**Prompt**
Instruction for the entries that follow: retype exactly the lines from the line with "Click the reply" to the line with "Expand the shapes", both included, and omit all others.

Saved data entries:

────

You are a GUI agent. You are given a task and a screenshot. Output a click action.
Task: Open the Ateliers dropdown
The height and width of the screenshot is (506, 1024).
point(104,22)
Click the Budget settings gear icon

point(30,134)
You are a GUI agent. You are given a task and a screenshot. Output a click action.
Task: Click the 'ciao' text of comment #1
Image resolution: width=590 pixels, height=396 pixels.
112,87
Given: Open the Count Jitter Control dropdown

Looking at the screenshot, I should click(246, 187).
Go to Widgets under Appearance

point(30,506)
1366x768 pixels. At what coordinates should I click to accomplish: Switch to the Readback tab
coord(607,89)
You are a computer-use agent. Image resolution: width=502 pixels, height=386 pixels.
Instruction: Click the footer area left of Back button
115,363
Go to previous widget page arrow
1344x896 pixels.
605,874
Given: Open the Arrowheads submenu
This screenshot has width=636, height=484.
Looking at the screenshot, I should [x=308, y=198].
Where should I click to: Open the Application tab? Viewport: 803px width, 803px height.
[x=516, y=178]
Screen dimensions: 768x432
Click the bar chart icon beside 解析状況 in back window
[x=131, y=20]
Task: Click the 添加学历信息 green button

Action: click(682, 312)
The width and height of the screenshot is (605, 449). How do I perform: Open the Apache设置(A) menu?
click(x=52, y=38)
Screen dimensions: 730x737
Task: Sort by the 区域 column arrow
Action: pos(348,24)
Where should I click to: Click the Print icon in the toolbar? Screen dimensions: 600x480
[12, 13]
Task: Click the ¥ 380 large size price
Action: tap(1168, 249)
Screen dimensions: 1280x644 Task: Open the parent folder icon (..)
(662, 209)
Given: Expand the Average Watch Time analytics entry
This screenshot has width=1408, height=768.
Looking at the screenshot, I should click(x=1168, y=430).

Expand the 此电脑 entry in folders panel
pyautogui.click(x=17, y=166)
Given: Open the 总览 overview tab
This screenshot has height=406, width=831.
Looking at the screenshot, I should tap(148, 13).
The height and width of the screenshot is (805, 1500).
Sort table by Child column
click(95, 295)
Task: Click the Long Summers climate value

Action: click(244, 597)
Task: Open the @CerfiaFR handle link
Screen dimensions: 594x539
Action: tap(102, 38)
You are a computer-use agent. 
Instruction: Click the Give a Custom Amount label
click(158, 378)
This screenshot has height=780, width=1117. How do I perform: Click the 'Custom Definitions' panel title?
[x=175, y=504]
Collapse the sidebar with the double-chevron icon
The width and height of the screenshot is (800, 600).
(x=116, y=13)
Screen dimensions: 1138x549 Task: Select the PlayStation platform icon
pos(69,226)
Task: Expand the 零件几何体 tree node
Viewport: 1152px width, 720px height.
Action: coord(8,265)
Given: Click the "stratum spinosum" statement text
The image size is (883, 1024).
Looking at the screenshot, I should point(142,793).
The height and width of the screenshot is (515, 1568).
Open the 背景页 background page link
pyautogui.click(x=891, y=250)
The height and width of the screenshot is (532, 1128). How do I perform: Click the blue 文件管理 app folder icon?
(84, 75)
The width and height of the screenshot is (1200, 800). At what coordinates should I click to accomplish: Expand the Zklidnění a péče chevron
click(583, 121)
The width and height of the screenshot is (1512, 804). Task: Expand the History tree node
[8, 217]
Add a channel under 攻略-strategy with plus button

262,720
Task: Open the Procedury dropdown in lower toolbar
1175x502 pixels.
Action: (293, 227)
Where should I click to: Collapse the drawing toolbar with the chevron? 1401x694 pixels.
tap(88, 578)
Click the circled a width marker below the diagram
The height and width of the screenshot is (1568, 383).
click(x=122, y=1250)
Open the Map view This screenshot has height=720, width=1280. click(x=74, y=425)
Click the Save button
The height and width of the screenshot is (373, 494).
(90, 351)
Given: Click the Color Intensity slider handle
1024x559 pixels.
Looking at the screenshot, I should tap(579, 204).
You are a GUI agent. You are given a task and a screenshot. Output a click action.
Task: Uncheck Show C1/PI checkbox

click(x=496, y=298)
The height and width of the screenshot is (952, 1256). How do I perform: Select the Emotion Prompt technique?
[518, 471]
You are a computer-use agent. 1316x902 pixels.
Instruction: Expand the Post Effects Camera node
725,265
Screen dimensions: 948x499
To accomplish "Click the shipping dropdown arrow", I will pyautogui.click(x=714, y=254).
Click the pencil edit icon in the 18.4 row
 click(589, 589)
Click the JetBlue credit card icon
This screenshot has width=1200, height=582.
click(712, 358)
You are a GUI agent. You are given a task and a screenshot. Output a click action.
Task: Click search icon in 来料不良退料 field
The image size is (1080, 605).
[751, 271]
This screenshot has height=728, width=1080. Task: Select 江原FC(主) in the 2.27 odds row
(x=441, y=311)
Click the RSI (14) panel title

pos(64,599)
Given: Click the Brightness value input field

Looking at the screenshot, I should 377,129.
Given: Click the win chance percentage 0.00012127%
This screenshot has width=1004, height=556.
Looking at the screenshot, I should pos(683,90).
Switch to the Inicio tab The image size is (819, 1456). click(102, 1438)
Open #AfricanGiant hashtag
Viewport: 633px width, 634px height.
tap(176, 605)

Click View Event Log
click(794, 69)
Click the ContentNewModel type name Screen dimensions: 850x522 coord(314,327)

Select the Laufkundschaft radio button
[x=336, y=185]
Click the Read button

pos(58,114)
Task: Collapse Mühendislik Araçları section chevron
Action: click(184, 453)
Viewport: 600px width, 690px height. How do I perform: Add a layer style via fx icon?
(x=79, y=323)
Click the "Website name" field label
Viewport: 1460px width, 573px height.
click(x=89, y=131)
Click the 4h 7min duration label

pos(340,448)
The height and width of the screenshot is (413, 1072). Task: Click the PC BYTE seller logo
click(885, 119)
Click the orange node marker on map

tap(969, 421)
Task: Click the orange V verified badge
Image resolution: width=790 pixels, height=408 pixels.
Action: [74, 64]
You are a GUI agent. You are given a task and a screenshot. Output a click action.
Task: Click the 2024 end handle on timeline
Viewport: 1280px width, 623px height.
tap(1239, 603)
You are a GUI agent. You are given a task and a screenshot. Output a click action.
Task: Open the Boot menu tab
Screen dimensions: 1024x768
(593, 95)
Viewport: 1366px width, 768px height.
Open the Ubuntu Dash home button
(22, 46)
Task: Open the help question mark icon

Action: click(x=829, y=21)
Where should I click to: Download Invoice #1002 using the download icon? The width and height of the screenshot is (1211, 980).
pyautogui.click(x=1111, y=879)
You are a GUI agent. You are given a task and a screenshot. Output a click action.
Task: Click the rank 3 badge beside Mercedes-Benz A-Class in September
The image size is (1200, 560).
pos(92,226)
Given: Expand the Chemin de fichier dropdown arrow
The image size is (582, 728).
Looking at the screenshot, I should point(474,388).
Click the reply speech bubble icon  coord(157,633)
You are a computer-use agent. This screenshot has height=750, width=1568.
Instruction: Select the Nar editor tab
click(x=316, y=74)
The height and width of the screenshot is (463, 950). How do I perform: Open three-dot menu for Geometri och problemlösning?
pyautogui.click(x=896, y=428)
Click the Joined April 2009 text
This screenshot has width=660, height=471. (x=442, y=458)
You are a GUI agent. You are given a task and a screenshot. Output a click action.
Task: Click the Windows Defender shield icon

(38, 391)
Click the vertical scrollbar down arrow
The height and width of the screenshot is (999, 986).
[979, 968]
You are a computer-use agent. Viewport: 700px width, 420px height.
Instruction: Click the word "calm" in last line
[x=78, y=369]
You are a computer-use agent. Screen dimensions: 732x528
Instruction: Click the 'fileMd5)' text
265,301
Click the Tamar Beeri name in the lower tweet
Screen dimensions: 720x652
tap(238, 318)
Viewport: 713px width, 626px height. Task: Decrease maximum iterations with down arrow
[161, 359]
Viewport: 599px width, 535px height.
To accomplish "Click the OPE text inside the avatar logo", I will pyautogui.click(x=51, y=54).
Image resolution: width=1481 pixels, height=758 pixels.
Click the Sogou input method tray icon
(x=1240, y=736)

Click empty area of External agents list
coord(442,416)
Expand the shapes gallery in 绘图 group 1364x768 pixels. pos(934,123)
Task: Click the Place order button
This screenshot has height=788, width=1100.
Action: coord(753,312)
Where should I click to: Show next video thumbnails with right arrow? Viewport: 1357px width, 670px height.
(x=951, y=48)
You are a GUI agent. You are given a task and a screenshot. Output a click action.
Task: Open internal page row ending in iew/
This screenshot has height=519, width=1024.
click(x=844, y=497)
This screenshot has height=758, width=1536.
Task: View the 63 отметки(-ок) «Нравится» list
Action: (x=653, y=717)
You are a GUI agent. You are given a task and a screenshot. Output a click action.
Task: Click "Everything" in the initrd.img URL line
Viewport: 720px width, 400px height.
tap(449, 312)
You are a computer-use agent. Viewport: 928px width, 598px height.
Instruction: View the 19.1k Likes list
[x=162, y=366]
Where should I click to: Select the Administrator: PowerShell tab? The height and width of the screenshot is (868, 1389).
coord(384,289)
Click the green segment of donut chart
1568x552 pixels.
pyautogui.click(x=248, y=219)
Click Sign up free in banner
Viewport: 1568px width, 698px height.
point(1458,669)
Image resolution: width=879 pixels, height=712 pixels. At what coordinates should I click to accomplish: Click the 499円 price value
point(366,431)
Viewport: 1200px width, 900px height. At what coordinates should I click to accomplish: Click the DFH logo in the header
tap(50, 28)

────

**Solved exercise**
Click the reply speech bubble icon  coord(157,633)
You are a computer-use agent. This screenshot has height=750, width=1568.
Instruction: Select the Nar editor tab
click(x=316, y=74)
The height and width of the screenshot is (463, 950). How do I perform: Open three-dot menu for Geometri och problemlösning?
pyautogui.click(x=896, y=428)
Click the Joined April 2009 text
This screenshot has width=660, height=471. (x=442, y=458)
You are a GUI agent. You are given a task and a screenshot. Output a click action.
Task: Click the Windows Defender shield icon

(38, 391)
Click the vertical scrollbar down arrow
The height and width of the screenshot is (999, 986).
[979, 968]
You are a computer-use agent. Viewport: 700px width, 420px height.
Instruction: Click the word "calm" in last line
[x=78, y=369]
You are a computer-use agent. Screen dimensions: 732x528
Instruction: Click the 'fileMd5)' text
265,301
Click the Tamar Beeri name in the lower tweet
Screen dimensions: 720x652
tap(238, 318)
Viewport: 713px width, 626px height. Task: Decrease maximum iterations with down arrow
[161, 359]
Viewport: 599px width, 535px height.
To accomplish "Click the OPE text inside the avatar logo", I will pyautogui.click(x=51, y=54).
Image resolution: width=1481 pixels, height=758 pixels.
Click the Sogou input method tray icon
(x=1240, y=736)

Click empty area of External agents list
coord(442,416)
Expand the shapes gallery in 绘图 group 1364x768 pixels. pos(934,123)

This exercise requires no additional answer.